All I did was present the article and say, "Decide for yourselves if he makes his point successfully." The only compliment I gave to it was that it is well-written, which it is.
Hopefully this symposium on science and religion by Albert Einstein will be a less offensive read than Harris's essay, though I'm convinced that both are saying the same thing to a certain degree.
BTW, the only reason I'm tossing these out here is because I come across them randomly, and think at times that you or your readers would be interested in seeing them as well. If you want me to stop, all you have to do is ask.
lneely: I like the way you phrased this last post much better, and I think I agree with you, as long as we can agree there are folks on both sides of the religion/science debate who unfairly demean the other side.
Dawkins, Harris, Hitchens, et al. have some worthwhile points to make, but each of them--esp.
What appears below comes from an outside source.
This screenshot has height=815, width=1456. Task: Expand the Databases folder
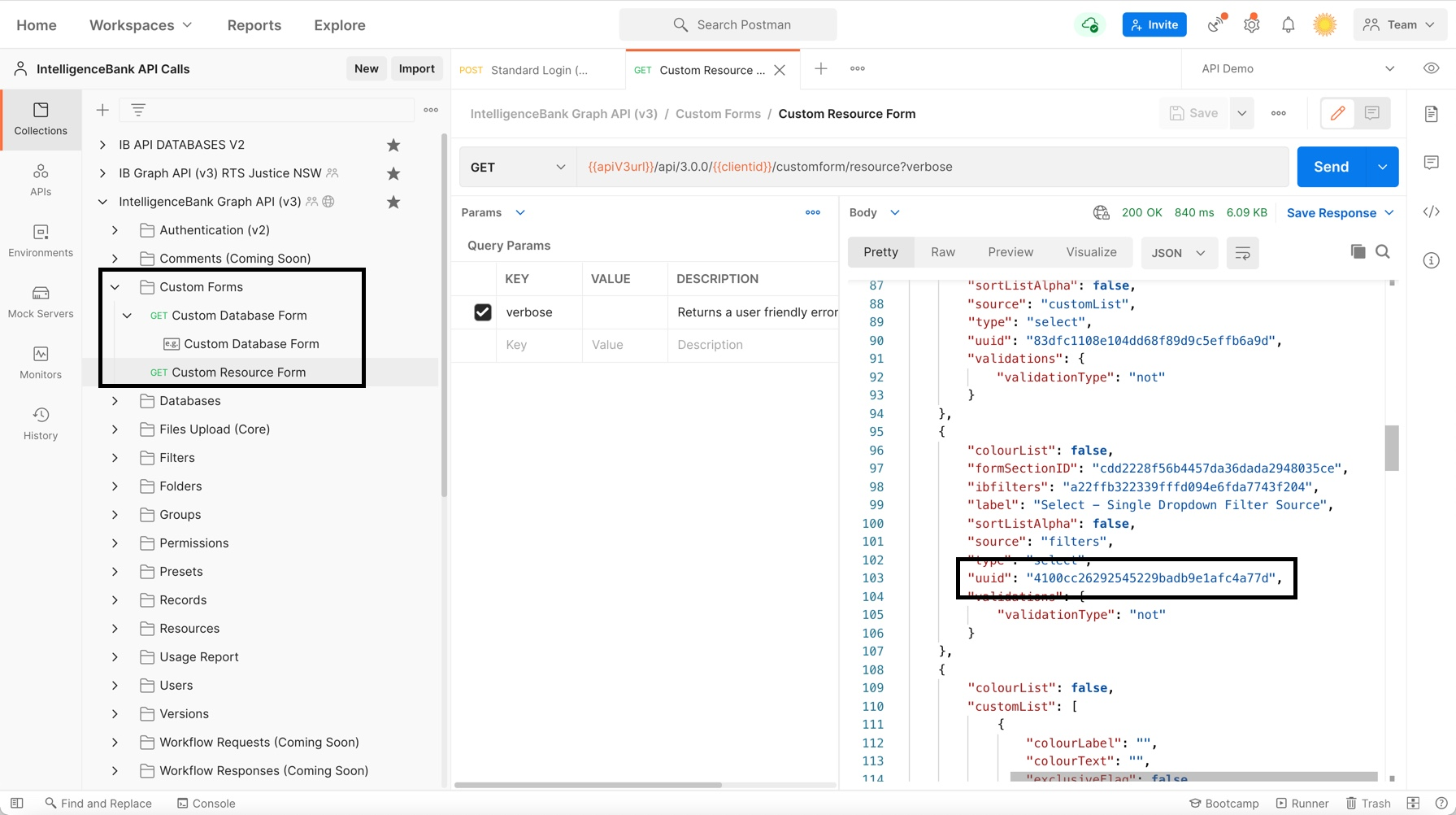coord(115,401)
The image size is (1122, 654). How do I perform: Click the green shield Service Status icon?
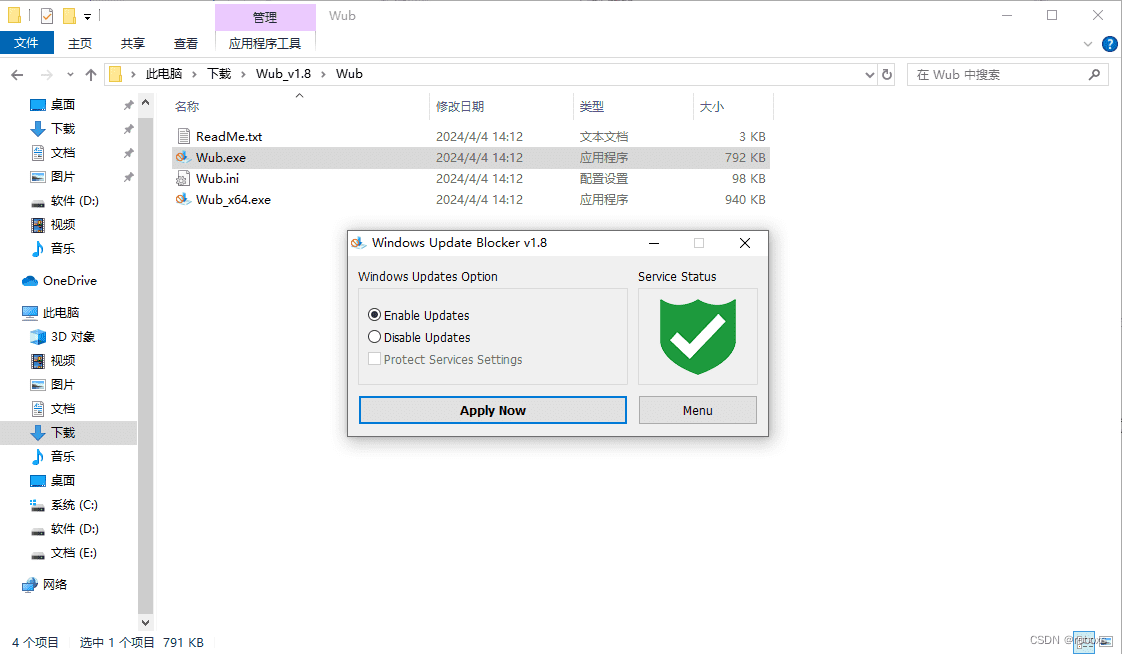(x=698, y=336)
Harris and even more so, Hitchens, take cheap shots that rival any backwoods fundamentalist.
If it is unfair to blame atheists or even secularists for the world's evils, then I would argue it is just as unfair to lump religious people in the same boat with fanatical extremists or those who have used religion to prop up particular political regimes or ideologies.
I don't blame atheists for the sins of Stalin or Mao, so I'd appreciate others realizing there is a difference between where I and many thoughtful religious people stand and a David Koresh, Jim Jones or even a Jerry Falwell or Pat Robertson.
What bothered me so much about your previous post is that your charge of religious people being "backwoods or insane" in my book is no different than the kind of language used by some religious fundamentalist. Both extremes have more in common than they would like to admit--namely that they choose to belittle the common humanity of those who disagree with them.
As far as you posting links to articles and essays by whomever you like, by all means feel free.